Perjalanan
panjang tentang kontrak dan migas
Bertolak dari perjalanan kelam dan gelap gulita terkait
intervensi asing di Indonesia ditandai dengan dikeluarkannya kebijakan
pemerintah melalui Undang-Undang No. 1 Tahun 1967 tentang PMA. Undang-Undang
Prp 37 tahun 1960 juga merupakan aturan yang masih kontroversial waktu itu
dalam menanggulangi investor asing yang akan ke Indonesia. PT Freeport lah yang
langsung mengambil kemanfaatan dan celah hukum atss ketledoran pemerintah
Indonesia.

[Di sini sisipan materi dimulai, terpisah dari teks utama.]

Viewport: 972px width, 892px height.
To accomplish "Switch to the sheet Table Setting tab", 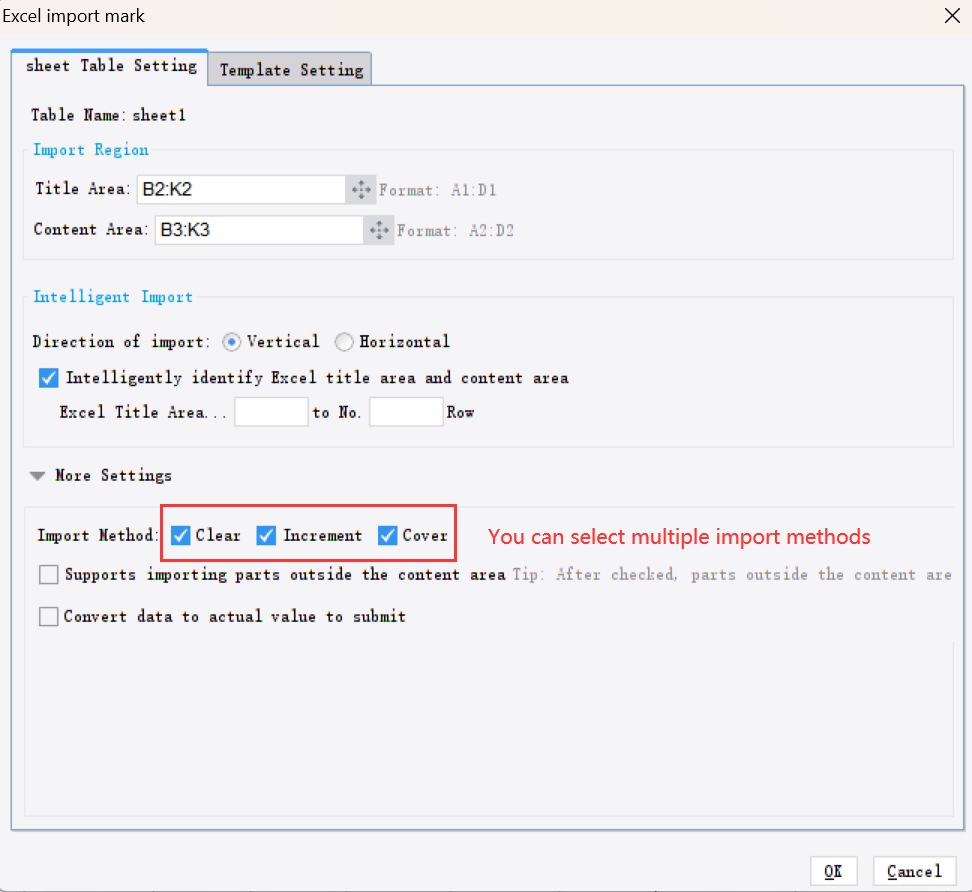I will click(x=110, y=66).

Kebijakan
ini telah melahirkan juga legal policy
dengan dikeluarkannya Undang-Undang No. 11 Tahun 1967 tentang
Pertambangan Umum. Setahun kemudian keluarlah Undang-Undang No. 6 Tahun 1968 tentang PMD.

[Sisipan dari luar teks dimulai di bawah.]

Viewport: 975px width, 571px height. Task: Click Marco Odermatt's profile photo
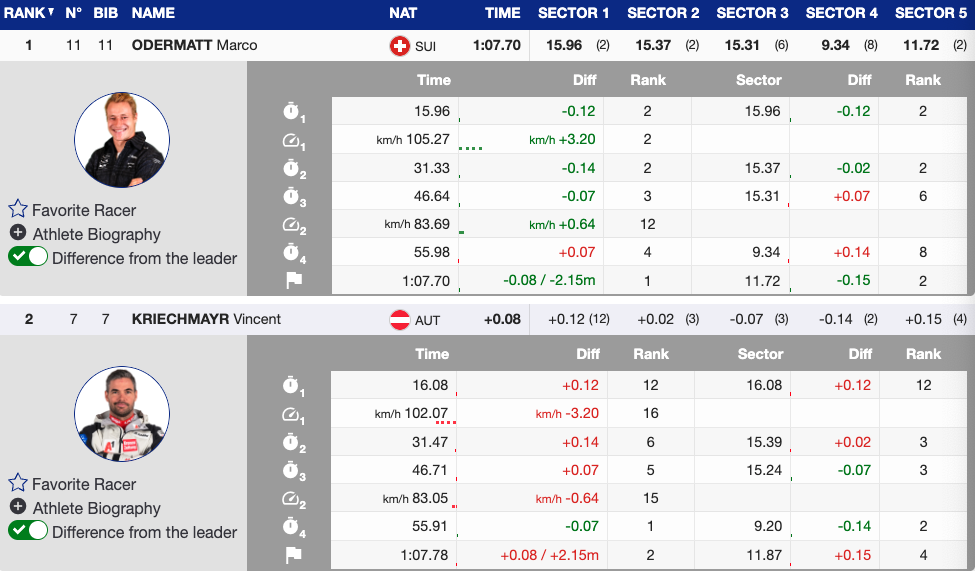click(122, 140)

Embrio legal opinion dari pemerintah tersebut juga diilhami dengan kebijakan
colonial lewat Indiees Mining Law tahun
1899 sistem konsensi pun mulai dikenalkan ke investor asing. Undang-Undang No.44
Prp/1960 lahir lah istilah “perjanjian
karya”, Undang-Undang No.8 Tahun 1971 tentang Perusahaan Pertambangan Minyak Dan Gas Bumi
Negara tepatnya di Pasal 12 dikenalkan “kontrak
bagi hasil/contract producing sharing”, Istilah dan pemaknaan baru juga
muncul dengan “kontrak kerja sama”
melalui Undang-Undang No. 22 Tahun 2001 tentang Minyak dan Gas Bumi tepatnya di
Pasal 1 ayat (19). Dalam kurun 30 tahun lebih istilah dan konsepsi “kontrak bagi hasil/contract producing
sharing” , terjadi beberapa perubahan dan pemberian insentif agar investor
merasa nyaman dan tertarik untuk menanam modalnya di Indonesia. Undang-Undang
No.44 Tahun 2009 tentang Mineral dan Batubara juga merupakan impliklasi terhadap
kebijakan pemerintah yang selalu berubah-rubah.